真宗大谷派函館別院における本殿の開放――専門家と素人
20130819 真宗大谷派函館別院における本殿の開放――専門家と素人
先日のブログにおいて、真宗大谷派函館別院において本殿がお盆に開放されていることを記述した。昨日、別院事務所において確かめたところ、本殿はお盆だけではなく、ほぼ一年中開放されているとのことである。多くの神社仏閣が本殿を施錠していることと対照的である。あるいは開放しているが、法外な拝観料金を徴収している神社仏閣も多い。宗教の本質的役割、つまり人間精神に平安をもたらすためには、少なくとも寺院が開放されていなければならない。死者も含めた人間精神の存在形式に関与することこそが、宗教の存立理由のひとつである。
もちろん、昨今の治安事情を鑑みて、防犯ビデオが設置されているとのことである。これは致し方ないであろう。本殿には、貴重な文化財があるからである。仏具等が骨董市場において売買されている実情によるものと推定される。

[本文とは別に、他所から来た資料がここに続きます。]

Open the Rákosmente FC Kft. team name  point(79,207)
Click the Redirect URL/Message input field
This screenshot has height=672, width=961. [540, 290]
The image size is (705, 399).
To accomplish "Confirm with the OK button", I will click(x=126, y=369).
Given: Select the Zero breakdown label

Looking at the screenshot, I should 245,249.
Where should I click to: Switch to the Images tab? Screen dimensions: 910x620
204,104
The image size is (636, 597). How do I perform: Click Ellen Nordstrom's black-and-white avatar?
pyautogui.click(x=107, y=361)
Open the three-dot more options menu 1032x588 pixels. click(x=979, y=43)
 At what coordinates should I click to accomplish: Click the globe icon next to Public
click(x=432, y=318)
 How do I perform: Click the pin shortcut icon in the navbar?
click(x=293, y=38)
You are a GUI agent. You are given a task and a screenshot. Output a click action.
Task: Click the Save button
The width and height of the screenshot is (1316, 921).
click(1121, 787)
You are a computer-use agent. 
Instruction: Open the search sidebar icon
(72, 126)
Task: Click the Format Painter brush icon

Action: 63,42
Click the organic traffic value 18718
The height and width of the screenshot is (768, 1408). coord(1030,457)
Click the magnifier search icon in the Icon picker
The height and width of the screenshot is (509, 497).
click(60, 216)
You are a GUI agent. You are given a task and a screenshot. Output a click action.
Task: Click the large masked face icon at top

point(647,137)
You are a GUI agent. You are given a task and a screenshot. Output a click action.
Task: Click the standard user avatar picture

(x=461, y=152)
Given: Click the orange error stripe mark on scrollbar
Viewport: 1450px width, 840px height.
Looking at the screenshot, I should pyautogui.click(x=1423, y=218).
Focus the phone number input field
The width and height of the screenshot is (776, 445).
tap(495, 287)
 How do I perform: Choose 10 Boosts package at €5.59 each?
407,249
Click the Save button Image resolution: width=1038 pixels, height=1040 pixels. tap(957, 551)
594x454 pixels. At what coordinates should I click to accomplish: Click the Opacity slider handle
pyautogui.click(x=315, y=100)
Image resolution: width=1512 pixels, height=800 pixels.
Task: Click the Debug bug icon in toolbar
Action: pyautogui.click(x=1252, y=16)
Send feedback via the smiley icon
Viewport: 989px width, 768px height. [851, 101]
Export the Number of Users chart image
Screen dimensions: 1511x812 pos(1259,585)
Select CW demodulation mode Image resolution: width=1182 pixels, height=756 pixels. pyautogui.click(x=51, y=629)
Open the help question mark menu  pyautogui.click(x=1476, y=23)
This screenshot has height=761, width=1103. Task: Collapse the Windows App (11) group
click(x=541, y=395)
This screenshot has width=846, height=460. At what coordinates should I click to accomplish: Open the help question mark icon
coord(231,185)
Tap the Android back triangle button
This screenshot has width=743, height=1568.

このような開放は宗教的意識の高さを表現している。 真宗大谷派における僧侶、そして浄土真宗自体の宗教的意識の高さは宗教学者において衆目の一致するところであろう。専門家における本寺院の価値は言うまでもない。しかし、それが素人にも認識されている。素人の認識は専門家に較べれば、著しく低い。にもかかわらず、その一端が素人にも認識されている。それが本物であることは、ほぼ間違いないであろう。寺院らしい寺院がそこにある。寺院の開放ということは、数十年前には当然のことであった。小さな村の神社仏閣の本堂、本殿も開放されていた。その当然性が後期近代においてすたれている。同様に、芸人らしい芸人、大学教授らしい大学教授が少なくなって久しい。以て自戒とすべきであろう。